Entre los argumentos más difundidos entre el pueblo catalán se ubica la supuesta realidad en que Cataluña aporta al Gobierno central más de lo que recibe de éste.
En términos coloquiales, los catalanes sostienen con su trabajo y esfuerzo a los “holgazanes” andaluces, castellanos y demás.
Es esta egoísta noción de “estaríamos mejor solos” la que impulsa a los catalanes a salirse de España, y que ahora es apoyada, desde la “Córdoba de la Nueva Andalucía”, por el frente que conforman el Partido Obrero, Izquierda Socialista y el Partido de los Trabajadores Socialistas.
¿Será que está evaluando el FIT sumarse al cordobesismo de Unión por Córdoba? ¿O querrá acaso “devolverle a Córdoba lo que le corresponde” junto a Cambiemos? Estas son algunas de las pocas hipótesis que podrían justificar la obsesión por un tema tan ajeno a la realidad política cordobesa en plena campaña electoral.
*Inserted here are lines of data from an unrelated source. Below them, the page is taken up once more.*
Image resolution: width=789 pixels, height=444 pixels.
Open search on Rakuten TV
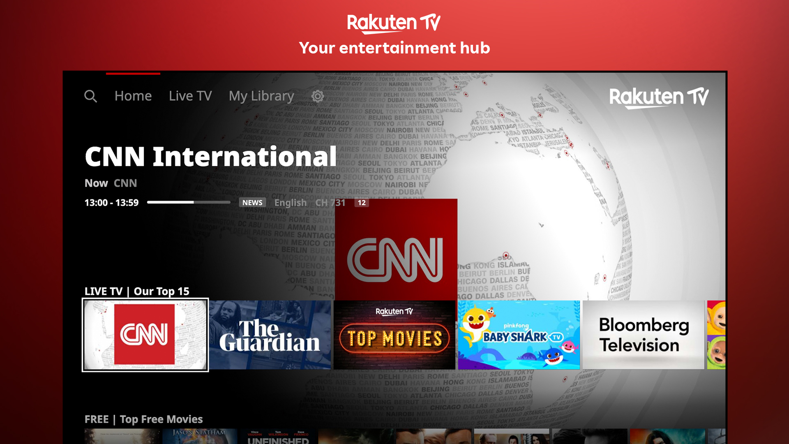91,96
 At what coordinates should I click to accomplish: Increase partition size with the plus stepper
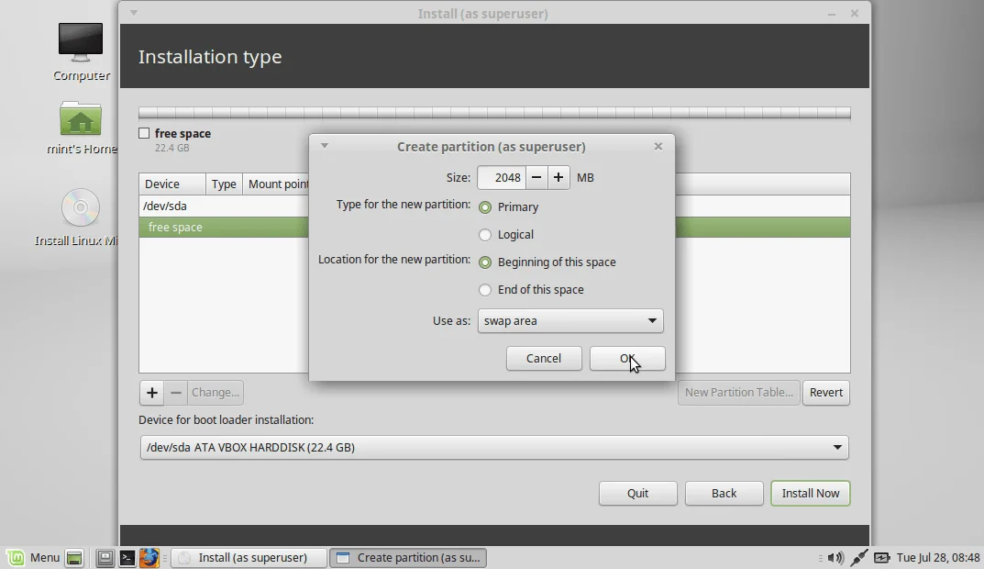tap(558, 177)
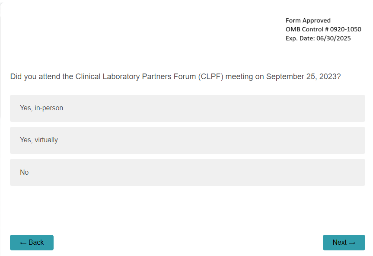Click the word "Next" on the button
The width and height of the screenshot is (373, 256).
[339, 243]
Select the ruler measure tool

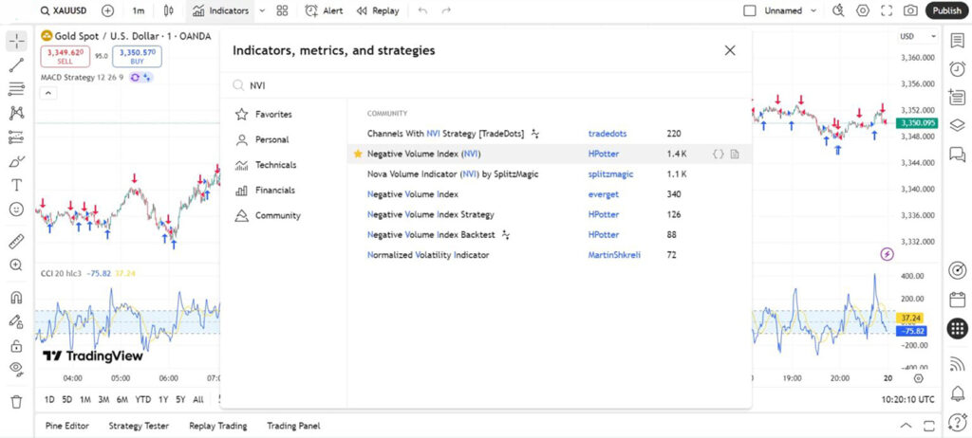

La caracterización de Córdoba como una isla fue utilizada por diversas vertientes políticas, pero nunca por el trotskismo, que hace del internacionalismo una de sus banderas.

Referéndum y represión
La alianza de gobierno entre los populistas del Partido Demócrata Europeo Catalán (PDeCAT) y los independentistas de Esquerra Republicana de Catalunya (ERC) y Candidatura de Unidad Popular (CUP) ha marcado el avance de medidas unilaterales que buscan desembocar en la independencia.
El punto culminante de estas demagógicas acciones fue la puesta en marcha de un referéndum ilegal que, no sólo no fue pactado con el Gobierno central, sino que incumplió garantías básicas de todo proceso electoral. Por ejemplo, el padrón era universal: cada votante podía votar en cualquier mesa que eligiese y, por lo tanto, hacerlo en más de una ocasión.
Según el portavoz del Govern, Jordi Turull, la participación en la consulta ilegal rondó el 42 por ciento del padrón, con una cantidad de votantes inferior a la que participó en la consulta no vinculante de 2014. De ellos, el 90 por ciento avalaron la secesión catalana. Es decir, un máximo del 37,8 por ciento del padrón catalán (menos los votos duplicados) apoyó el domingo la independencia catalana.
La torpeza con que el gobierno de Mariano Rajoy reprimió innecesariamente a los independentistas catalanes es la bandera que utilizó el FIT en su convocatoria al consulado español, donde ya había hecho una parada el mismo domingo en el marco de la marcha por la aparición de Santiago Maldonado.
“Este episodio es algo que los trabajadores de todo el mundo debemos seguir de cerca. No podemos permitir que los Estados capitalistas lleven adelante ataques virulentos y coercitivos contra las voluntades populares”, expresó el candidato a diputado Jorge Navarro (PO).
El dirigente trotskista olvida causalmente el carácter profundamente capitalista que sostiene la lucha por la independencia catalana, donde incluso el “estado de bienestar” de otras regiones es visto como algo a evitar, al menos cuando se pague con dinero propio.